Dataset excerpts:
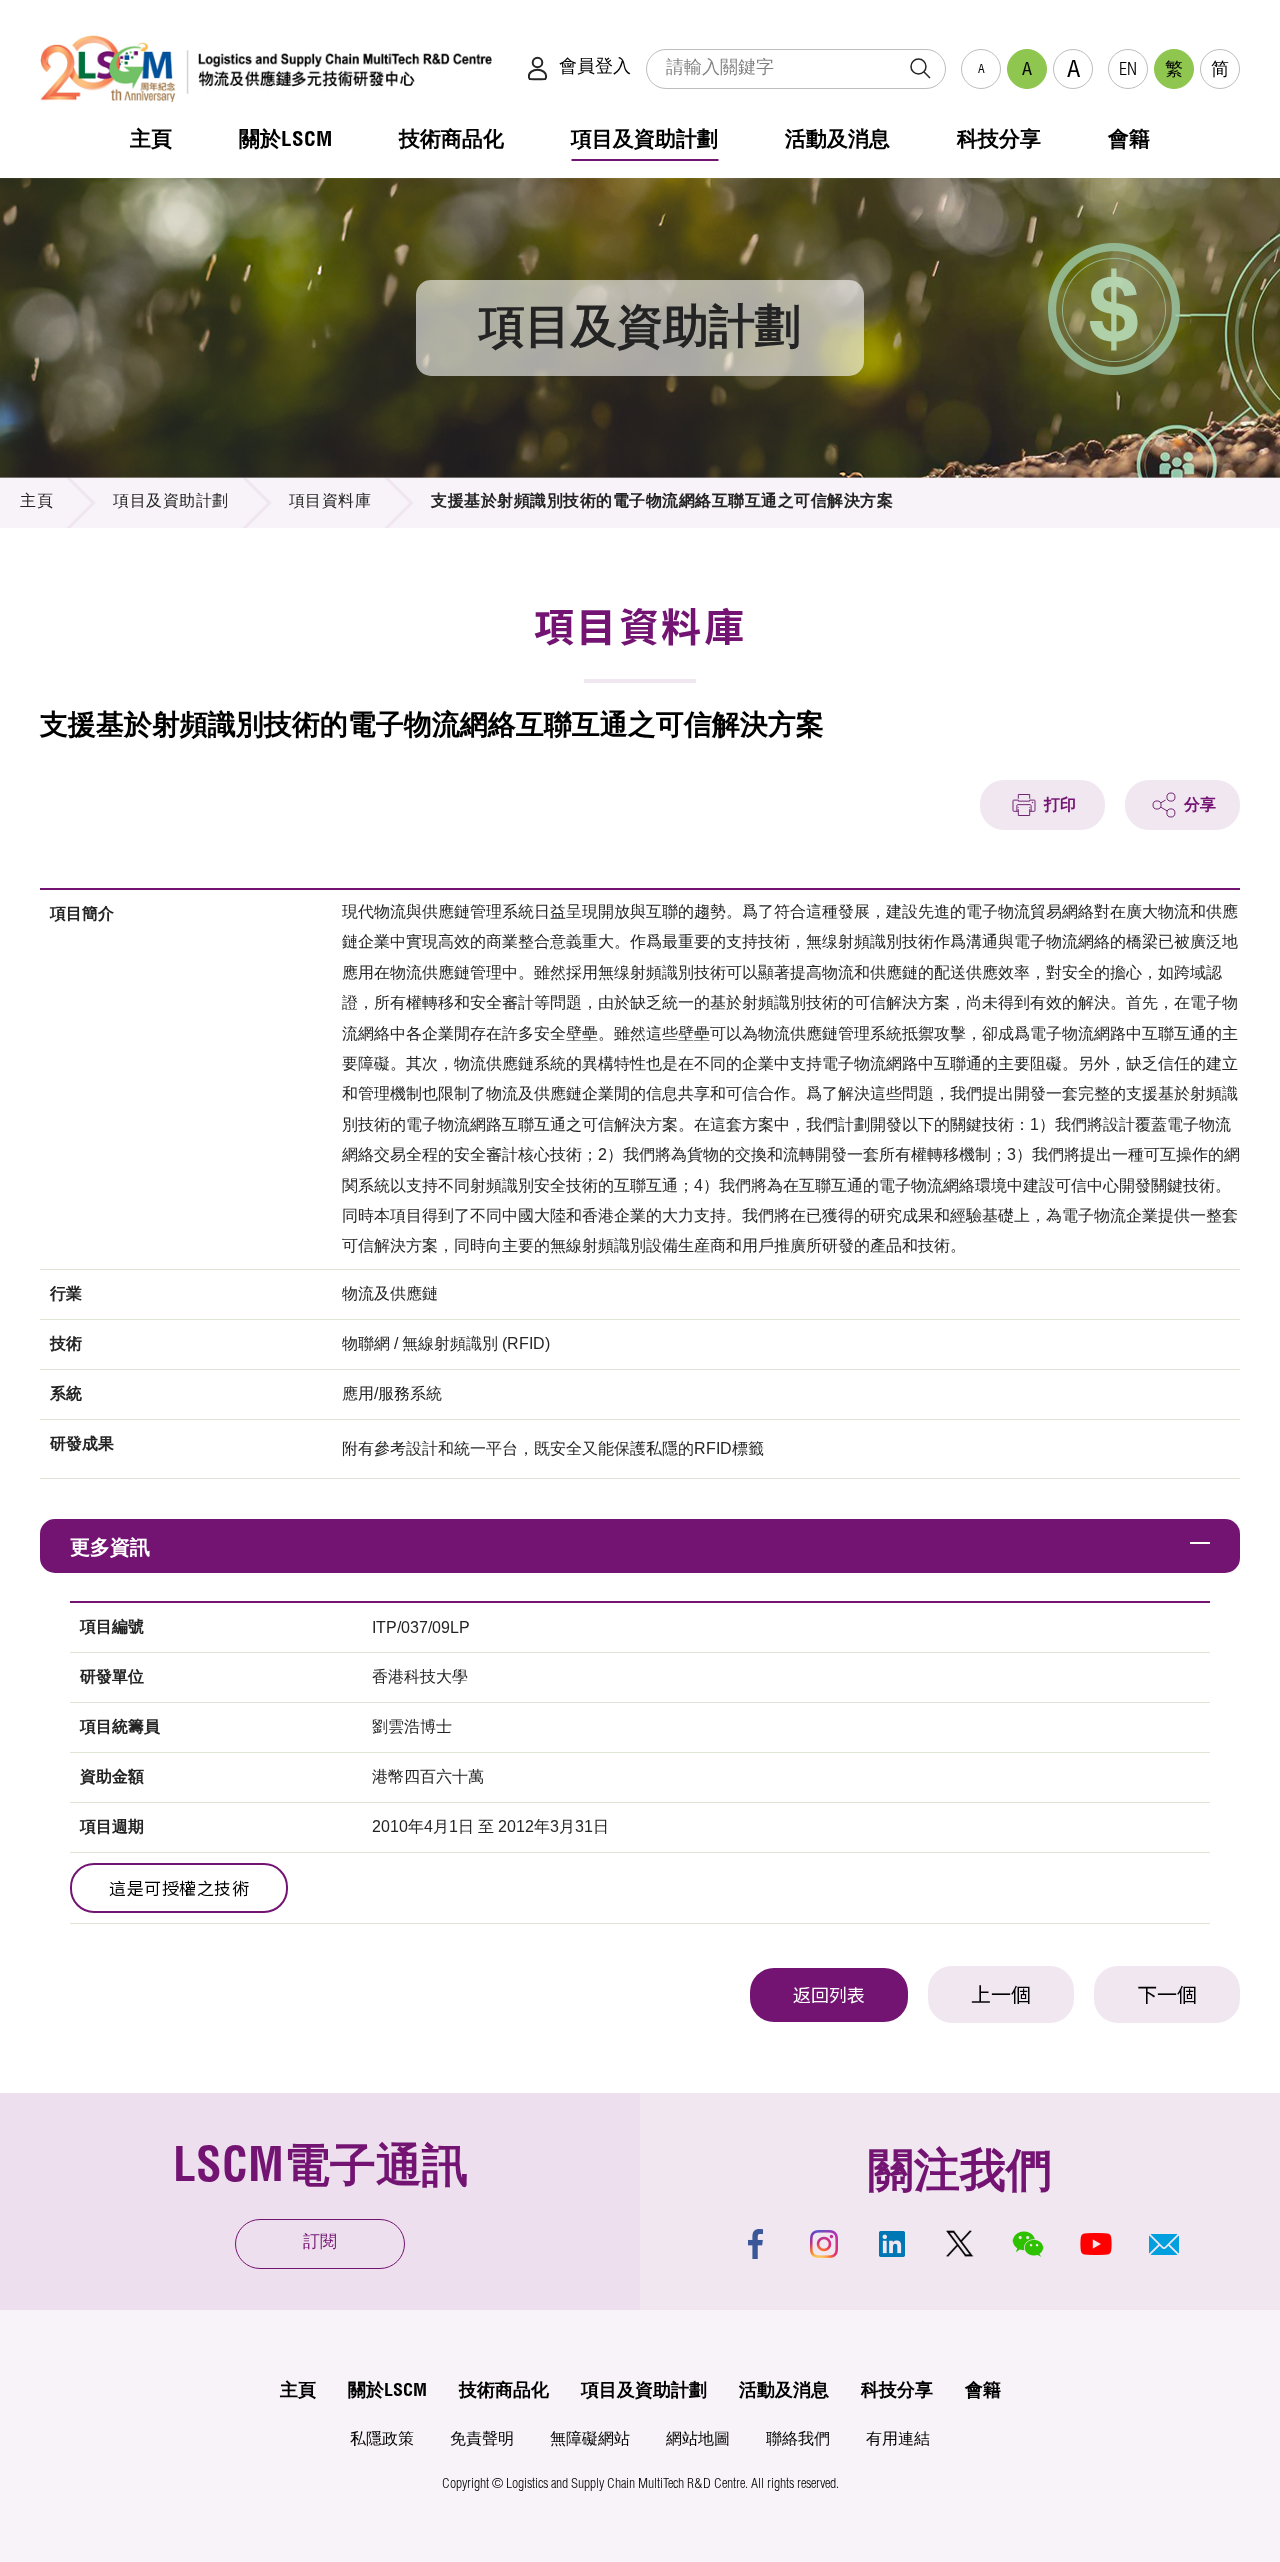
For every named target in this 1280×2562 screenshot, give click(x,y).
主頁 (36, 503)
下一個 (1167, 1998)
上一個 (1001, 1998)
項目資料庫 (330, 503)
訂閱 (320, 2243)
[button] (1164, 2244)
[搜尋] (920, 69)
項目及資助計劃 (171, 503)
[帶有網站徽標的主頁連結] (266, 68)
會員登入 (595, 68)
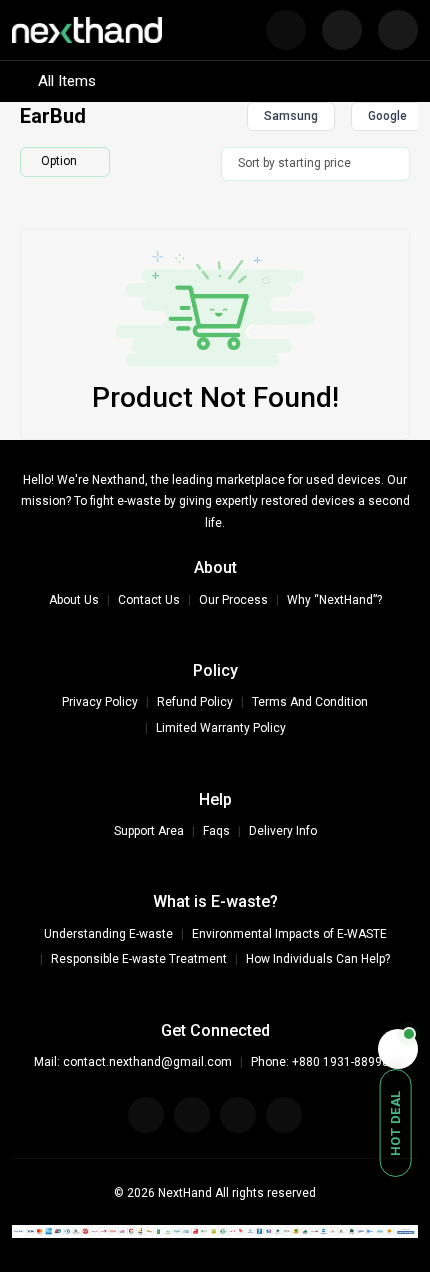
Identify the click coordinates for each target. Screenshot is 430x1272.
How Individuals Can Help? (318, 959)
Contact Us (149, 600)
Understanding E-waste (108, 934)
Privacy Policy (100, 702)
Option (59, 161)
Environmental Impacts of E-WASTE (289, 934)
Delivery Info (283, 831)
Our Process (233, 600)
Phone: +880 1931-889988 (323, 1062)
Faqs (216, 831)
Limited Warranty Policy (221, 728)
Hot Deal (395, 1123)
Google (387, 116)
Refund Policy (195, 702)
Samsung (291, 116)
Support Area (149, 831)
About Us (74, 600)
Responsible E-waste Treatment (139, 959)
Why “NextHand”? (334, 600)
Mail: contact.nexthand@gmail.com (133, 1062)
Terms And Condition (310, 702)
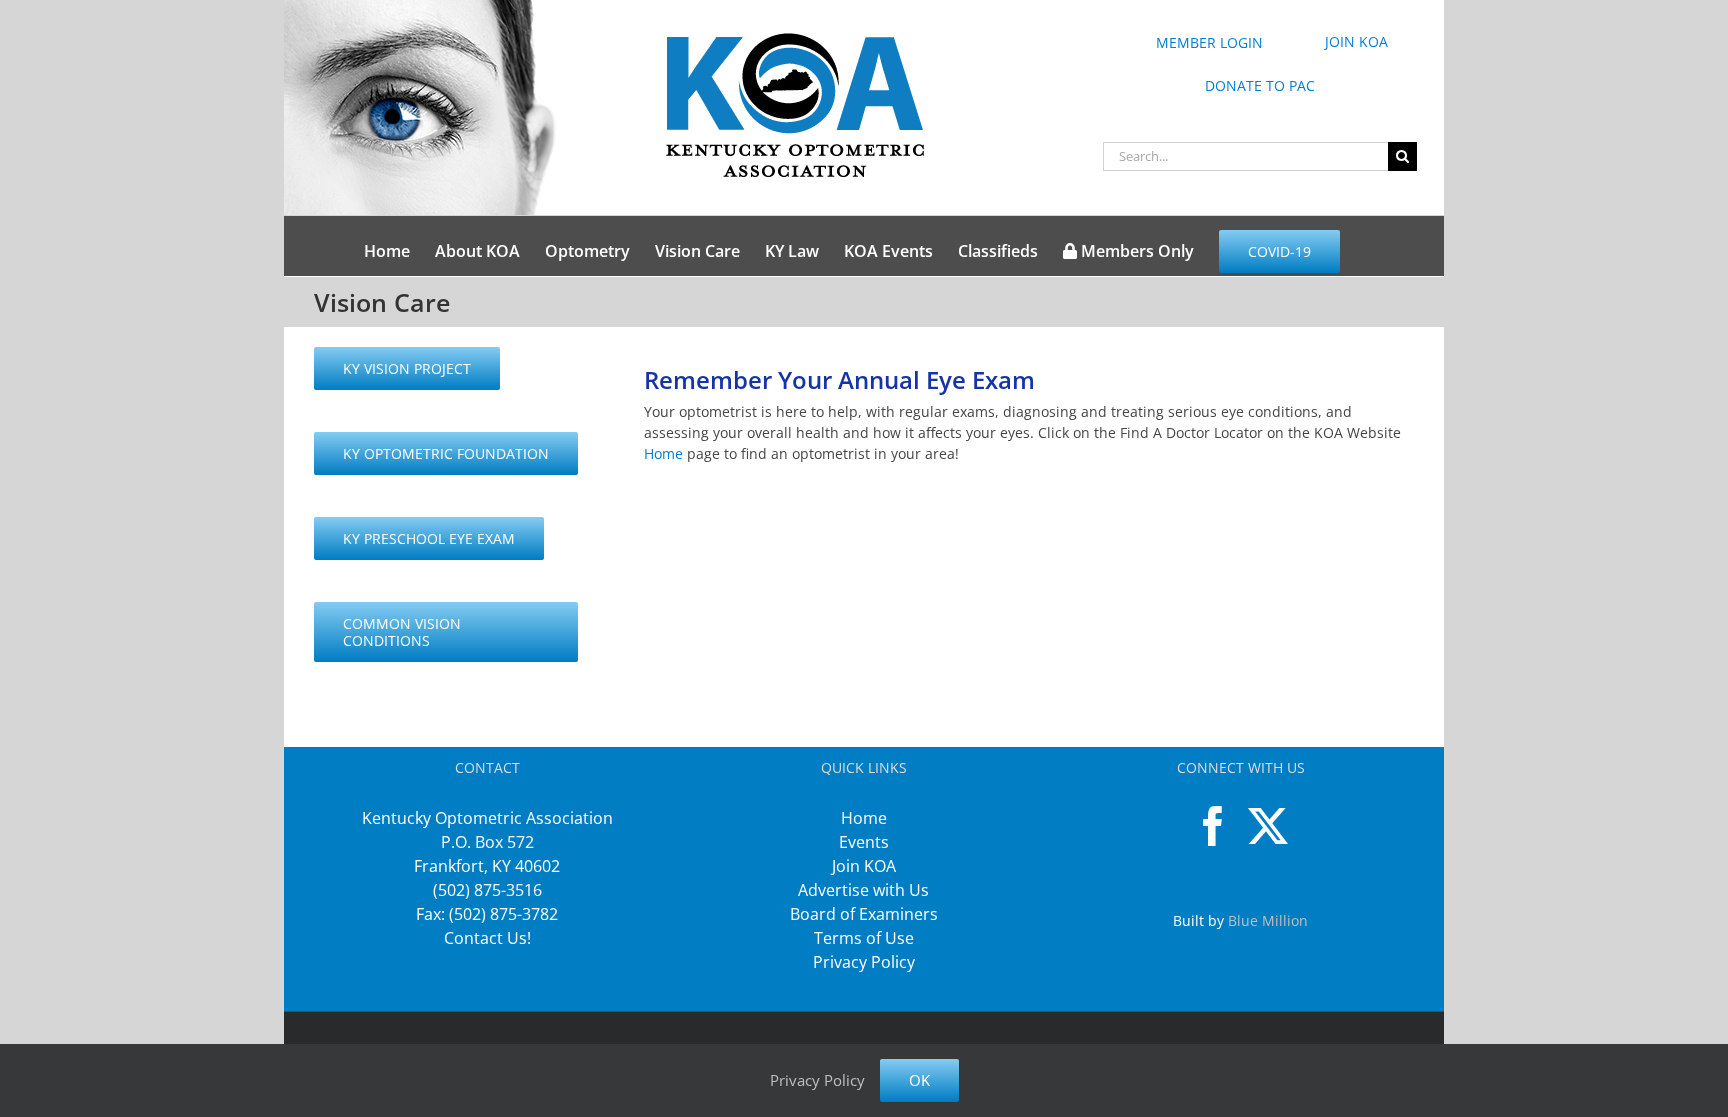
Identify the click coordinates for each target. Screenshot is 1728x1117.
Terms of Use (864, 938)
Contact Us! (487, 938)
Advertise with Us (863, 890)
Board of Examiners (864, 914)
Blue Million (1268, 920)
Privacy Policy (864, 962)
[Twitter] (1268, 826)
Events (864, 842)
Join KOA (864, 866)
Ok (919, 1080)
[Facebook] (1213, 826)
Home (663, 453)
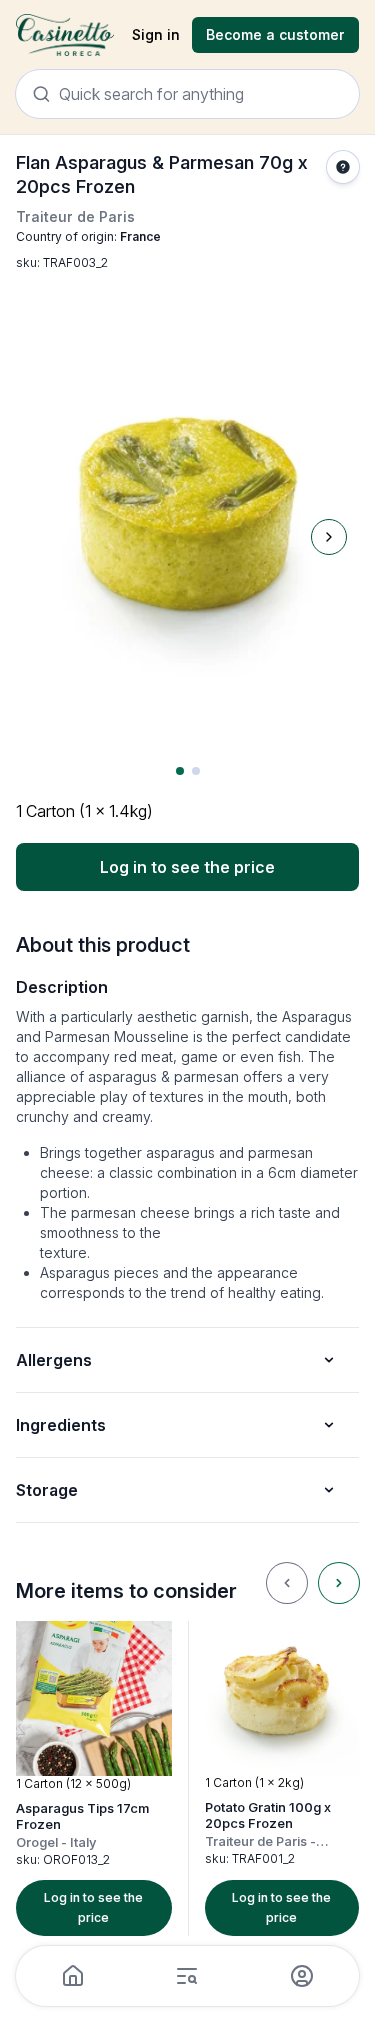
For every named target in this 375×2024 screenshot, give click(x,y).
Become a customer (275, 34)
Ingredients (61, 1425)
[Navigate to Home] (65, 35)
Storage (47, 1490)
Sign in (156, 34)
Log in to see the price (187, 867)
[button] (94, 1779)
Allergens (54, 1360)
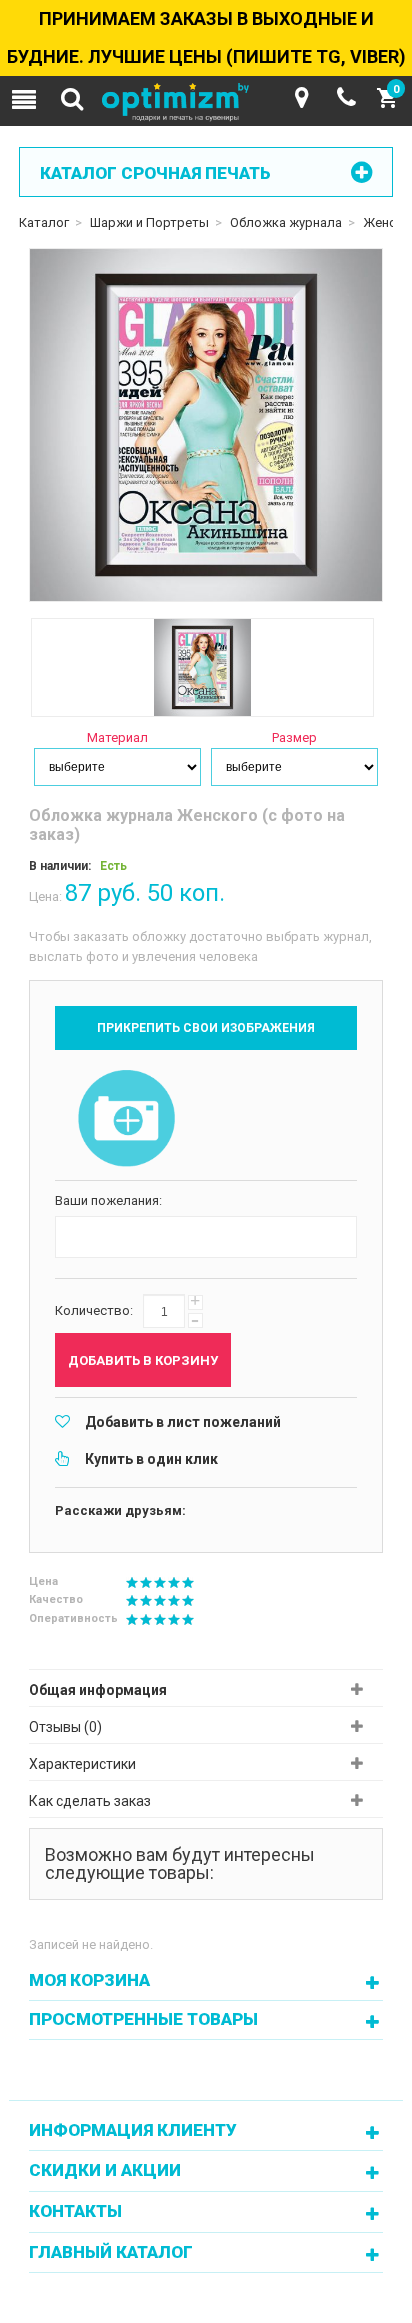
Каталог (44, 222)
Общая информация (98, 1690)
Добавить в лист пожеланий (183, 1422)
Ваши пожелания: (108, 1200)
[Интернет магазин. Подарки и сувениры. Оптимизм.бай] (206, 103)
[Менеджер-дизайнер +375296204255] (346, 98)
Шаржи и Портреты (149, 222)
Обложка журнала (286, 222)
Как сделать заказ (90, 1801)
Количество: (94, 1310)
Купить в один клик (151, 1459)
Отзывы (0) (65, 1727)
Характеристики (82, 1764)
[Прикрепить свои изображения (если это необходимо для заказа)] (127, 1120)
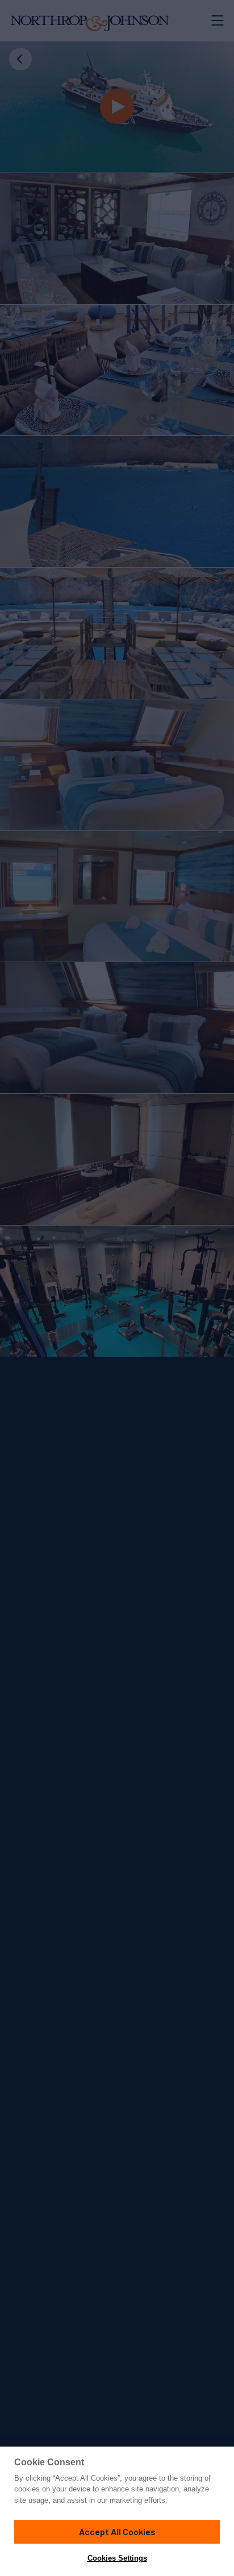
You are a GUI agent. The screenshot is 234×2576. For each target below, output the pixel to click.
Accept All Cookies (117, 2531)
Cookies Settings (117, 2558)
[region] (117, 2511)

The problem: Give the number of lines above that contain "named", and nothing more.

Solved problem: 2